The same logic applies to caregiver limitations. The fact that a competent unskilled caregiver isn't available doesn't make a non-skilled service billable as skilled OT. If the patient's care can proceed through a home exercise program, self-management program, restorative nursing program, or caregiver-assisted program, Cigna considers occupational therapy services not medically necessary.
Rehabilitative vs. Habilitative Services
Cigna splits OT services into two distinct categories, and your documentation strategy needs to match which one applies.
Rehabilitative OT covers services that improve, adapt, or restore functions lost due to illness, injury, loss of a body part, or congenital abnormality. The key phrase is "reasonable period of time." Cigna sets hard checkpoints:
| # | Covered Indication |
|---|---|
| 1 | No improvement after two weeks: Try an alternative treatment plan. |
| 2 | No significant improvement after four weeks total: Referring provider re-evaluation may be required. |
| 3 | No progression toward established goals at any point: Services are no longer medically necessary. |
Document progress at every visit. Cigna will look for measurable change, not just continued treatment. If your documentation doesn't show forward movement, expect a claim denial.
Habilitative OT covers services that help a patient keep, develop, or improve skills needed for activities of daily living (ADLs) or instrumental activities of daily living (IADLs)—skills that haven't developed yet but normally would, or that are at risk of being lost. A common example is therapy for a child not walking at the expected developmental age.
The distinction matters for billing. Rehabilitative services restore function that existed before. Habilitative services build or maintain function that may never have existed at baseline. Your diagnosis codes and treatment notes need to support whichever category you're billing.
Prior Authorization and Reimbursement Considerations
Cigna's occupational therapy billing guidelines don't spell out a universal prior authorization threshold in this policy document, but that doesn't mean you're in the clear. Prior auth requirements for OT vary by plan type and benefit design. Confirm PA requirements with the specific Cigna plan before you bill CPT 97165 (low-complexity OT evaluation), 97166 (moderate-complexity), or 97167 (high-complexity)—these evaluation codes trigger the most scrutiny on initial claims.
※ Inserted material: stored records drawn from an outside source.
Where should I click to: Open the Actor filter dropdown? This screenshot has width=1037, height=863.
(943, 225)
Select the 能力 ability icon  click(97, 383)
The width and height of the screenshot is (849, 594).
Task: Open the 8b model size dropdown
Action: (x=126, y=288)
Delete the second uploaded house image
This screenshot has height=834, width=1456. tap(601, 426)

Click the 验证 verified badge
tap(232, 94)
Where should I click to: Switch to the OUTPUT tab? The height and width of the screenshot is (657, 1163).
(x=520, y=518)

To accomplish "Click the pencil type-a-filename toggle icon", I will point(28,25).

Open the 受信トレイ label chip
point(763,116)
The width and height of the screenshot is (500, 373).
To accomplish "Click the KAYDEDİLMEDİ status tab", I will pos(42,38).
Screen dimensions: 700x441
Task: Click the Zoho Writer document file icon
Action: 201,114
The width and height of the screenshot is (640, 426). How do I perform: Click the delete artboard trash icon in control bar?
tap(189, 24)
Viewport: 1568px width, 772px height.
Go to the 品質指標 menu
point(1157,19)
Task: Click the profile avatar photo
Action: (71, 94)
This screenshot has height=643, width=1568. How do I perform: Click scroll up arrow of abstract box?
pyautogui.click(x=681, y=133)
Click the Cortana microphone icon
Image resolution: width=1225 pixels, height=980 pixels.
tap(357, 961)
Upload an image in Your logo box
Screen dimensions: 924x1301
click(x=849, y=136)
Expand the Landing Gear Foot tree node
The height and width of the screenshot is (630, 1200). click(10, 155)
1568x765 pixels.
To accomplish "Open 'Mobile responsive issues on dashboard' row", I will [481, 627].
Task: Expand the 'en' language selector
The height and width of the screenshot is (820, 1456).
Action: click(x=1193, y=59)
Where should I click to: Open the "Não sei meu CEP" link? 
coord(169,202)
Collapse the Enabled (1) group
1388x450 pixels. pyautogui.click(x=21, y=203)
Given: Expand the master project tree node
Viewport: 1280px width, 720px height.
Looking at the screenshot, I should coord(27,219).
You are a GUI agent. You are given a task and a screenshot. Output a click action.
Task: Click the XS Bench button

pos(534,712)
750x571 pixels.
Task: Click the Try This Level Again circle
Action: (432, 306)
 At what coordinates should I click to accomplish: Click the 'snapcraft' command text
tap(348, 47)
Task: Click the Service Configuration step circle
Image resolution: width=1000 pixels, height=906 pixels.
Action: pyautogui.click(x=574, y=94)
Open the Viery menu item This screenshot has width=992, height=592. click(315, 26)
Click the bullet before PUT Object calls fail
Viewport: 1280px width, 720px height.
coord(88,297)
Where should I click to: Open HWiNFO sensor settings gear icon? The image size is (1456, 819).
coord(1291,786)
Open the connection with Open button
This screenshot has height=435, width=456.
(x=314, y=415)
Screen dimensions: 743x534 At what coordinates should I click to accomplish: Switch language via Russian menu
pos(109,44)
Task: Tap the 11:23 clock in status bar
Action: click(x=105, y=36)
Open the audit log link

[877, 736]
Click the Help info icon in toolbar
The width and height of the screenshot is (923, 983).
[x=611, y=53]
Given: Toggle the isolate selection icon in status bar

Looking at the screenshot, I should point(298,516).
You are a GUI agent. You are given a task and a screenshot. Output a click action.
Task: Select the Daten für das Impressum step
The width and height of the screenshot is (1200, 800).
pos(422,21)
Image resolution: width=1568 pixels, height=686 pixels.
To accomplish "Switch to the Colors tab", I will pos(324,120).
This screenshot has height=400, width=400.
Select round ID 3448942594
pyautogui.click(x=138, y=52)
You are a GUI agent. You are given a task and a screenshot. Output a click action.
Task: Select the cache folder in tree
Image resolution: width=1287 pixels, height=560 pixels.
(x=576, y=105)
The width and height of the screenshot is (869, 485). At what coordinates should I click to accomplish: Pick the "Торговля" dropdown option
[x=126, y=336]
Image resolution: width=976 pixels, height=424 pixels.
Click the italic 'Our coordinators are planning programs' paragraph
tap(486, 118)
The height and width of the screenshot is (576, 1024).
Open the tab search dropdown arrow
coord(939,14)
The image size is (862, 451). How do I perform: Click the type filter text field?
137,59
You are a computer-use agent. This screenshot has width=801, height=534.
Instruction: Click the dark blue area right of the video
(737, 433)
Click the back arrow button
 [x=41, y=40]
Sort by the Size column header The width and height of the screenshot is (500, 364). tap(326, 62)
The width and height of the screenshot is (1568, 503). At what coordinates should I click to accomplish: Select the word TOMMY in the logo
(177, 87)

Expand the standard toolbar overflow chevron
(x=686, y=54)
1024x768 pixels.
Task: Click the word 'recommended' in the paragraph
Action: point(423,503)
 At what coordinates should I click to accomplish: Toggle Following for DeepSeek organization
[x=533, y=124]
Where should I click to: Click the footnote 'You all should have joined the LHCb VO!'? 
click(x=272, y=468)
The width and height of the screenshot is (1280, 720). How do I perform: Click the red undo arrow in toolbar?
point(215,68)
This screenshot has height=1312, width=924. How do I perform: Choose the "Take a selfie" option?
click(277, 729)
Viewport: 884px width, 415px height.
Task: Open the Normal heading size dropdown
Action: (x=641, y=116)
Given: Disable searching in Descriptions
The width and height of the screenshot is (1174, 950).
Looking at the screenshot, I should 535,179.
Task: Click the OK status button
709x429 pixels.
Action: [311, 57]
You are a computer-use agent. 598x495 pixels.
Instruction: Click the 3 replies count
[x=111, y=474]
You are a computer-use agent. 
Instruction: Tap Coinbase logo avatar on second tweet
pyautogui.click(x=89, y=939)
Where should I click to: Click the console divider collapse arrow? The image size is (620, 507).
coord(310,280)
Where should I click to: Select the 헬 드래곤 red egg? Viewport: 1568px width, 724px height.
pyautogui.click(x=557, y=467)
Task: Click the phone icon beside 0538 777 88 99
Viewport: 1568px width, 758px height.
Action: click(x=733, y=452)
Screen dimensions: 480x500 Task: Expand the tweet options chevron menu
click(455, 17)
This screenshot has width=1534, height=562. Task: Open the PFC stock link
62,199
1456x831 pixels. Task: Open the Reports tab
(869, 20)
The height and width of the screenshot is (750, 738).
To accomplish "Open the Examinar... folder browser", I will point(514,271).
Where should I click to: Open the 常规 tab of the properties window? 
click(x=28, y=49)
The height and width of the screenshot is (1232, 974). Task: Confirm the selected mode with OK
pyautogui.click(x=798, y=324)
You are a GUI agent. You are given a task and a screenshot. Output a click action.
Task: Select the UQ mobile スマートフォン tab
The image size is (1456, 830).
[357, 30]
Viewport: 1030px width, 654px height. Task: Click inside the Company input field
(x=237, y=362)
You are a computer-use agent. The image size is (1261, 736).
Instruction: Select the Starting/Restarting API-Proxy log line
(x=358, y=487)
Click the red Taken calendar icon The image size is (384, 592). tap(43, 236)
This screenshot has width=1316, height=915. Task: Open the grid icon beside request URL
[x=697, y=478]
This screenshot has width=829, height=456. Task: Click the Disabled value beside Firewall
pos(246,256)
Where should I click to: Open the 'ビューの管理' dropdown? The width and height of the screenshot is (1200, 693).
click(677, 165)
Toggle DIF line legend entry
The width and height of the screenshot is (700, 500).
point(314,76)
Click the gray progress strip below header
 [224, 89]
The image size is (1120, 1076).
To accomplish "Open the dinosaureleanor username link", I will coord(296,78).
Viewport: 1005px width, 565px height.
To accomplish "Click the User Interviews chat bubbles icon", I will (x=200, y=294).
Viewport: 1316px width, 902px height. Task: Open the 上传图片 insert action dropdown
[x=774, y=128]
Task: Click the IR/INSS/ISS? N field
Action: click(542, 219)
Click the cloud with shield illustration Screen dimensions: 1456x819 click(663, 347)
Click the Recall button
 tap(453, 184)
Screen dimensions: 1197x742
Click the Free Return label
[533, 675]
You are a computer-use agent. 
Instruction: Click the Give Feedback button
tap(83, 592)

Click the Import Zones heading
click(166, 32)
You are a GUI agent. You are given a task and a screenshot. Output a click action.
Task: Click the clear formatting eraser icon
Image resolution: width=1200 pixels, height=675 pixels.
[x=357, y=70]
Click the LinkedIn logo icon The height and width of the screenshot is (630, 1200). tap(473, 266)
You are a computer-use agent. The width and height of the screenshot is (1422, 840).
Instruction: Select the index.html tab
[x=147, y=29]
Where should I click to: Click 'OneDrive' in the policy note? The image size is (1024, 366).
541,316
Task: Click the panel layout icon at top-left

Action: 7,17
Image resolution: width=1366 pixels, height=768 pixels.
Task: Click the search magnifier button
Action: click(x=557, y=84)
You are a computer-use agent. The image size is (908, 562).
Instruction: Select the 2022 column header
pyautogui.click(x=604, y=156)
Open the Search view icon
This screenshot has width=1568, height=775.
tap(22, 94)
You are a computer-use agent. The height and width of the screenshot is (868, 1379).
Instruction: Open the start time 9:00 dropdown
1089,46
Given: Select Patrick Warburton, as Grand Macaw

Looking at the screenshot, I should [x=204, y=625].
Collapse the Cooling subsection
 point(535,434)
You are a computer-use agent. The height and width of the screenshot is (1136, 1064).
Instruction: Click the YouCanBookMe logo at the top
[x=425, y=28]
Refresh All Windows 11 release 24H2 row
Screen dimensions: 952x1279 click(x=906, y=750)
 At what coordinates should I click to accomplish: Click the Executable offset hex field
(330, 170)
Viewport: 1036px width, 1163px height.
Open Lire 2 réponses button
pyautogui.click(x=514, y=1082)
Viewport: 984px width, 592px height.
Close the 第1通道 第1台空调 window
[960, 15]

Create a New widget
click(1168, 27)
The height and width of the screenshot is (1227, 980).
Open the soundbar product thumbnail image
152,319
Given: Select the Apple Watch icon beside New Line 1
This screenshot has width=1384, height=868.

For reimbursement under home health, codes G0152, G0158, and G0160 fall under specific home health and hospice billing rules. G0152 covers services by a qualified OT in a home health or hospice setting. G0158 covers services by a qualified OT assistant in the same setting. G0160 covers OT services in the home health setting for established plan-of-care services. Bill these only when the service genuinely requires skilled OT judgment—Cigna will apply the same skilled-service test here as anywhere else.
Cigna Occupational Therapy Exclusions and Non-Covered Indications
Cigna carves out three categories of non-covered OT services under CPG155. Know these before you bill.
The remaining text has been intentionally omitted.